> BREVE ESERCIZIO 1
Per favore, riscrivi per intero e senza modifiche la recensione del concerto romano dei King Crimson.

> TESTO ESTRATTO
####################

Home Recensioni Live King Crimson - Roma, 22 e 23 Luglio 2018

King Crimson
Roma, 22 e 23 Luglio 2018



Roma, 22-23 Luglio 2018 - Auditorium - Parco della Musica - Cavea

Non musica soltanto, come dovrebbe essere, ma spettacolarizzazione della musica.
Questa cosa la si può pretendere e ricevere da gruppi o artisti teatrali, come i Kiss o Alice Cooper, non certo dai King Crimson.
I tre batteristi, argutamente schierati in pole position affinché il pubblico catalizzi l'attenzione anche sul movimento, non soltanto sulla musica, risultano assai scenici e impattanti ma dimostrano inequivocabilmente che Robert Fripp ha capito che, così impostato, il giocattolino rende bene, optando quindi di piegarsi alle regole del mercato, dopo anni di granitica, ferrea volontà in direzione controcorrente.
E' appena il caso di ricordare, infatti, che, da sempre, fino a pochi anni fa, egli assumeva atteggiamenti altamente impopolari, come omettere di ringraziare il pubblico, rifiutarsi di firmare autografi, castrare la tracklist dei pezzi storici (sempre ridotti ad una esigua manciata), addirittura “dimenticare” di salire sul palco per il bis (lasciandolo incredibilmente fare agli altri membri).
Oggi sembra cambiato, convertito alla buona creanza: non sappiamo se rilasci autografi, ma certamente incentra la nuova tracklist soltanto sui cavalli di battaglia, ringrazia il pubblico, lo scruta simpaticamente mettendo la mano alla fronte, arriva pure ad indicare con il dito qualche fan, sale incredibilmente sul palco per il bis e lo suona anche.

####################

> Righe di dati di puntamento
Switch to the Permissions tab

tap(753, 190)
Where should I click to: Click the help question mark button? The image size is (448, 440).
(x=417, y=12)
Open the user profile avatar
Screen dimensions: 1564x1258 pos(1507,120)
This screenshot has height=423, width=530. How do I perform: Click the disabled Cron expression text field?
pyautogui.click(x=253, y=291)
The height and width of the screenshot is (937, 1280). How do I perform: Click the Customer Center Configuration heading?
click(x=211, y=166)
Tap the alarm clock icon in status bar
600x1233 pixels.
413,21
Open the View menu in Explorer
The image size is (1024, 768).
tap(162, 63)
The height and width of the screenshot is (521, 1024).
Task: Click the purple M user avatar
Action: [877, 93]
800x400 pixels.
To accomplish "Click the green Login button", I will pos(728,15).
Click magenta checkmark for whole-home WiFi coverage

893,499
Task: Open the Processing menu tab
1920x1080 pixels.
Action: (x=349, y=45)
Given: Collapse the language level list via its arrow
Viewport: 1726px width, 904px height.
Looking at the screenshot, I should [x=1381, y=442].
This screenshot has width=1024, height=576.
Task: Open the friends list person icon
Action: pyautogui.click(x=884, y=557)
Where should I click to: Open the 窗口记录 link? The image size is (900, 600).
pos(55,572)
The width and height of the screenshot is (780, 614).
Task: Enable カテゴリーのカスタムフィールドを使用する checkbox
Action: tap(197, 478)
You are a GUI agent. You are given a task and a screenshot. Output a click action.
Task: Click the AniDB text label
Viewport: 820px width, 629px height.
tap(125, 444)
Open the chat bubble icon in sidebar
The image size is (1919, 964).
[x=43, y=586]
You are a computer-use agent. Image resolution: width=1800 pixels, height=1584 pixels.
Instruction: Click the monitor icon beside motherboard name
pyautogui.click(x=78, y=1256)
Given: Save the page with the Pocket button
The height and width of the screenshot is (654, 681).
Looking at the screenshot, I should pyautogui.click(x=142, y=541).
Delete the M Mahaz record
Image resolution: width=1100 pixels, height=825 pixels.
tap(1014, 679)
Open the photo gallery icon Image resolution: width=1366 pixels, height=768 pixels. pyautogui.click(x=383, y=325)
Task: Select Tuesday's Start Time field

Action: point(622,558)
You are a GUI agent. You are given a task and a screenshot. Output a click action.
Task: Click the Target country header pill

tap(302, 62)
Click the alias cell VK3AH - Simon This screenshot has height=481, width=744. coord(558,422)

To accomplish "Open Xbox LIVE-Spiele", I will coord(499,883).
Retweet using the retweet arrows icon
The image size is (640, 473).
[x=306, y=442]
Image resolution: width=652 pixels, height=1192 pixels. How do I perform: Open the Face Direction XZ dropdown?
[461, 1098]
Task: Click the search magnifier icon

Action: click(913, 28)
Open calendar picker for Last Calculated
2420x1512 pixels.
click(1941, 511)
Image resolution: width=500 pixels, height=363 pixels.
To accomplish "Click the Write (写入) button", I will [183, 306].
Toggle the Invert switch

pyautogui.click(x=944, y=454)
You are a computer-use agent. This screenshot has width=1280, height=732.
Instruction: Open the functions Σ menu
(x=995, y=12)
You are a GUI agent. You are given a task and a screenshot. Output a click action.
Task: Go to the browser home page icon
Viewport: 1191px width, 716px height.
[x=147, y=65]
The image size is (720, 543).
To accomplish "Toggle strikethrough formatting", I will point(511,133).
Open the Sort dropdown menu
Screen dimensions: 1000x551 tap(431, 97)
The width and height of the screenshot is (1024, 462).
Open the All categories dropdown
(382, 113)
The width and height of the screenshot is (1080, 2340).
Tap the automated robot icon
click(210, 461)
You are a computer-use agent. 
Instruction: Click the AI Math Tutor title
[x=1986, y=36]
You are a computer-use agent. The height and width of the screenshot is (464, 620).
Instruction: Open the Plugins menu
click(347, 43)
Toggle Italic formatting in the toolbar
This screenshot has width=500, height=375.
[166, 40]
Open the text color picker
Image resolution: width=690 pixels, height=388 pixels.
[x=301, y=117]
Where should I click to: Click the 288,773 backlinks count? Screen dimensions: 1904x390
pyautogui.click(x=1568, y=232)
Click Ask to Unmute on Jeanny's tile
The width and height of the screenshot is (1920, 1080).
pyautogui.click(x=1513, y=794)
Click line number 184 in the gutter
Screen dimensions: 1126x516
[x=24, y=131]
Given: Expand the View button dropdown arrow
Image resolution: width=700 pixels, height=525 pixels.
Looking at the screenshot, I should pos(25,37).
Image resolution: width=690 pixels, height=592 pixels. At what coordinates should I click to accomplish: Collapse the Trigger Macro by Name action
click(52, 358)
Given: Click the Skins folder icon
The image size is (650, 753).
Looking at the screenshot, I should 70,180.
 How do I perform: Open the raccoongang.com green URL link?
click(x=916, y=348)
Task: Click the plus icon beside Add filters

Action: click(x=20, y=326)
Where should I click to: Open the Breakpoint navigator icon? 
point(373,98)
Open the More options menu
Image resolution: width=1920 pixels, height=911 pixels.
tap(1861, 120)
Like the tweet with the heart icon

####################

> BREVE ESERCIZIO 2
Presenta come elenco numerato soltanto le righe dei record che iniziano da quella contenente "Given: Save the page with the Pocket button" e terminano con quella contenente "I will coord(499,883).", entrambe comprese, omettendo le righe vuote.

> RISPOSTA SCRITTA 1
Home Recensioni Live King Crimson - Roma, 22 e 23 Luglio 2018

King Crimson
Roma, 22 e 23 Luglio 2018



Roma, 22-23 Luglio 2018 - Auditorium - Parco della Musica - Cavea

Non musica soltanto, come dovrebbe essere, ma spettacolarizzazione della musica.
Questa cosa la si può pretendere e ricevere da gruppi o artisti teatrali, come i Kiss o Alice Cooper, non certo dai King Crimson.
I tre batteristi, argutamente schierati in pole position affinché il pubblico catalizzi l'attenzione anche sul movimento, non soltanto sulla musica, risultano assai scenici e impattanti ma dimostrano inequivocabilmente che Robert Fripp ha capito che, così impostato, il giocattolino rende bene, optando quindi di piegarsi alle regole del mercato, dopo anni di granitica, ferrea volontà in direzione controcorrente.
E' appena il caso di ricordare, infatti, che, da sempre, fino a pochi anni fa, egli assumeva atteggiamenti altamente impopolari, come omettere di ringraziare il pubblico, rifiutarsi di firmare autografi, castrare la tracklist dei pezzi storici (sempre ridotti ad una esigua manciata), addirittura “dimenticare” di salire sul palco per il bis (lasciandolo incredibilmente fare agli altri membri).
Oggi sembra cambiato, convertito alla buona creanza: non sappiamo se rilasci autografi, ma certamente incentra la nuova tracklist soltanto sui cavalli di battaglia, ringrazia il pubblico, lo scruta simpaticamente mettendo la mano alla fronte, arriva pure ad indicare con il dito qualche fan, sale incredibilmente sul palco per il bis e lo suona anche.

> RISPOSTA SCRITTA 2
1. Given: Save the page with the Pocket button
2. The height and width of the screenshot is (654, 681).
3. Looking at the screenshot, I should pyautogui.click(x=142, y=541).
4. Delete the M Mahaz record
5. Image resolution: width=1100 pixels, height=825 pixels.
6. tap(1014, 679)
7. Open the photo gallery icon Image resolution: width=1366 pixels, height=768 pixels. pyautogui.click(x=383, y=325)
8. Task: Select Tuesday's Start Time field
9. Action: point(622,558)
10. You are a GUI agent. You are given a task and a screenshot. Output a click action.
11. Task: Click the Target country header pill
12. tap(302, 62)
13. Click the alias cell VK3AH - Simon This screenshot has height=481, width=744. coord(558,422)
14. To accomplish "Open Xbox LIVE-Spiele", I will coord(499,883).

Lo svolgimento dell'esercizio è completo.